DRP1 depletion protects NK cells against hypoxia-induced dysfunction

Abstract Hypoxia within the tumor microenvironment poses a major barrier to the efficacy of NK cell-based immunotherapies for solid tumors. In this study, we investigated the influence of hypoxia on NK cell function and mitochondria. We found that hypoxia reduced NK cell cytotoxicity, mitochondrial content, and membrane potential, while increasing mtROS and inducing broad transcriptional changes in metabolic and stress response pathways. CAR engineering with CD70 and IL-15, while designed to enhance persistence and metabolic fitness, did not prevent hypoxia-induced impairment.
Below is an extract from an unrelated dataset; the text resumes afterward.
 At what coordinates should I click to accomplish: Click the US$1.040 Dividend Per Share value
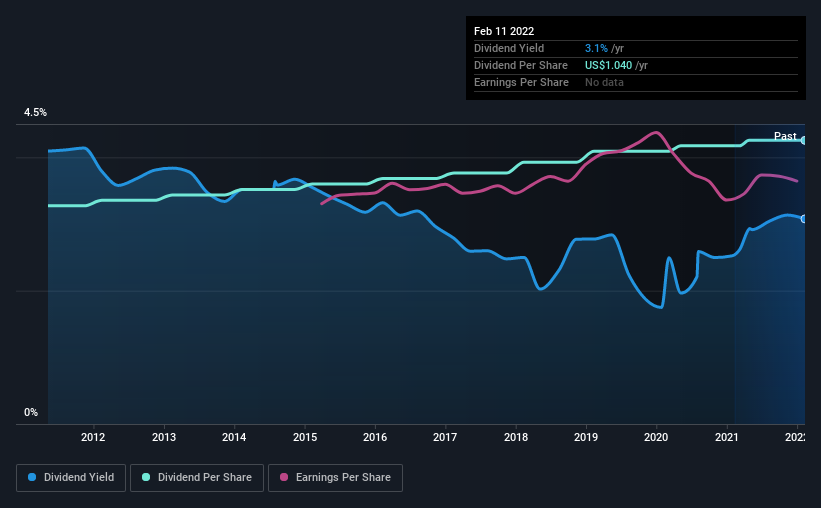608,65
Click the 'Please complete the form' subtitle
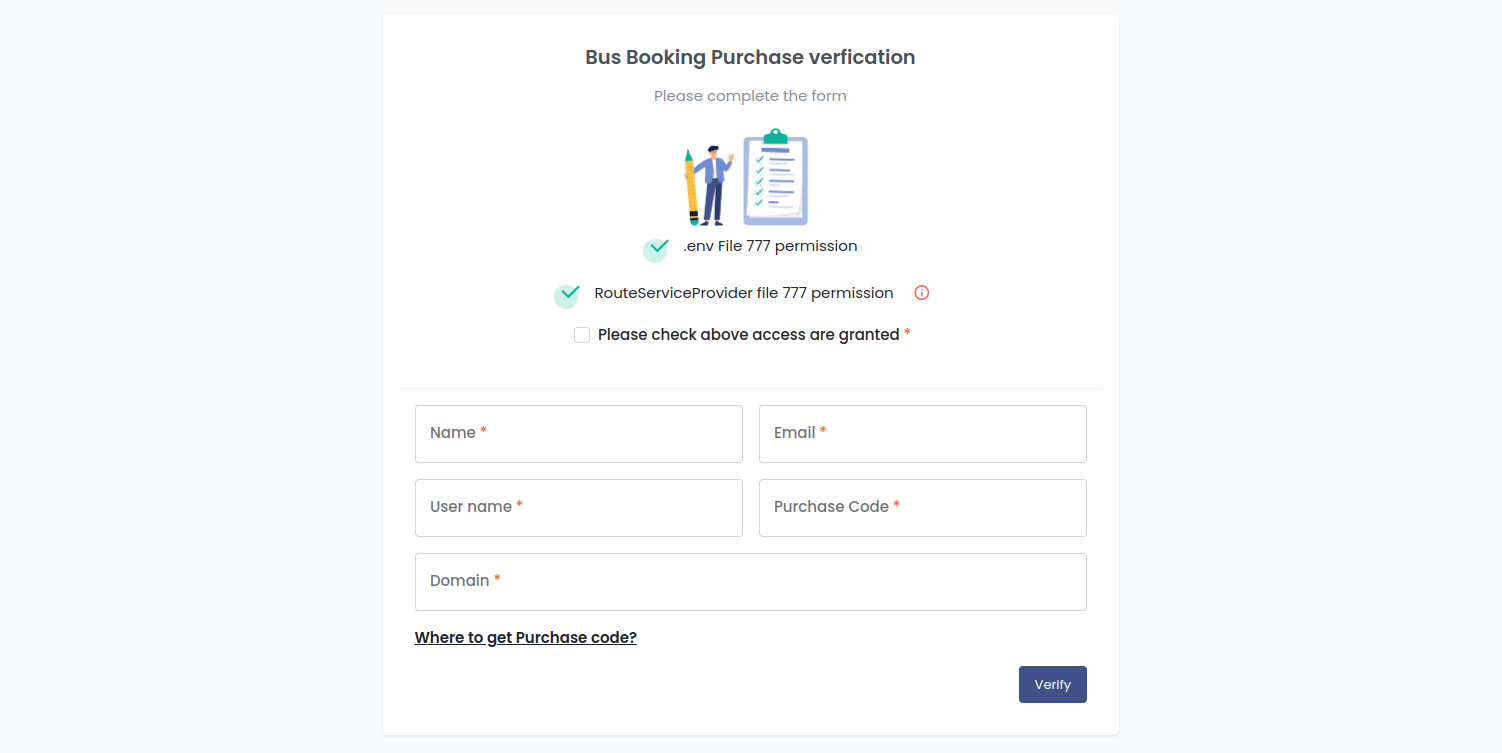 tap(750, 96)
Given the mitochondrial disruption, we then explored whether DRP1 ablation could mitigate hypoxia-induced dysfunction. Pharmacological inhibition of DRP1 restored mitochondrial content and cytotoxic function. To confirm the role of DRP1, we generated CRISPR-Cas9-mediated DRP1 KO NK cells, which preserved mitochondrial load and membrane potential under hypoxia. When armed with CD70-CAR-IL-15, DRP1 KO cells retained cytotoxic activity under hypoxic conditions. These findings show that DRP1 inactivation can support NK cell function in hypoxic environments, and that metabolic engineering may enhance CAR NK cell efficacy in solid tumors. Graphical abstract NK cells become dysfunctional in hypoxic conditions, while DRP1 KO NK cells retain their function.